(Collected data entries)
----
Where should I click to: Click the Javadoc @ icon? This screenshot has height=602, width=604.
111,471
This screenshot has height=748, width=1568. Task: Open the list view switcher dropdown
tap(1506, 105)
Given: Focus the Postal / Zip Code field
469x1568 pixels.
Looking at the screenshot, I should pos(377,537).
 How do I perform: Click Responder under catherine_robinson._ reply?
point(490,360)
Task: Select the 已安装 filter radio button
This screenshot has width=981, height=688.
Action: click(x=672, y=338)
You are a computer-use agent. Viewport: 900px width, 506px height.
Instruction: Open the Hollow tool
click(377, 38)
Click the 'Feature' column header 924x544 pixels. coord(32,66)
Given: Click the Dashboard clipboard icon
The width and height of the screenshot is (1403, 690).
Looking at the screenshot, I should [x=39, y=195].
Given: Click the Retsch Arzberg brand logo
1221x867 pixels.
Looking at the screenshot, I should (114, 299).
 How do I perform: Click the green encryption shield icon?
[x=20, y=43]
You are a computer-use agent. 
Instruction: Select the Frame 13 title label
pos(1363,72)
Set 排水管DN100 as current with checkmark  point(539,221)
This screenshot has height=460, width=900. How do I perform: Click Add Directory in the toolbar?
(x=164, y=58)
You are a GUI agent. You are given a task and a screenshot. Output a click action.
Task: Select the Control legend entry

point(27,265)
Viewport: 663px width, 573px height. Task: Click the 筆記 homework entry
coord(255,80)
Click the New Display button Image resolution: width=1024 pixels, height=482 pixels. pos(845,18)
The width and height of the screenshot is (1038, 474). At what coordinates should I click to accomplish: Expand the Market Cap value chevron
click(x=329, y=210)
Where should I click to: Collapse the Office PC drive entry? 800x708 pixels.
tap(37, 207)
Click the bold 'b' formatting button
----
Instructions to follow -> Every line of the records that includes the word "button" should be gathered.

Response for this exercise ->
Task: Select the 已安装 filter radio button
Click the New Display button Image resolution: width=1024 pixels, height=482 pixels. pos(845,18)
Click the bold 'b' formatting button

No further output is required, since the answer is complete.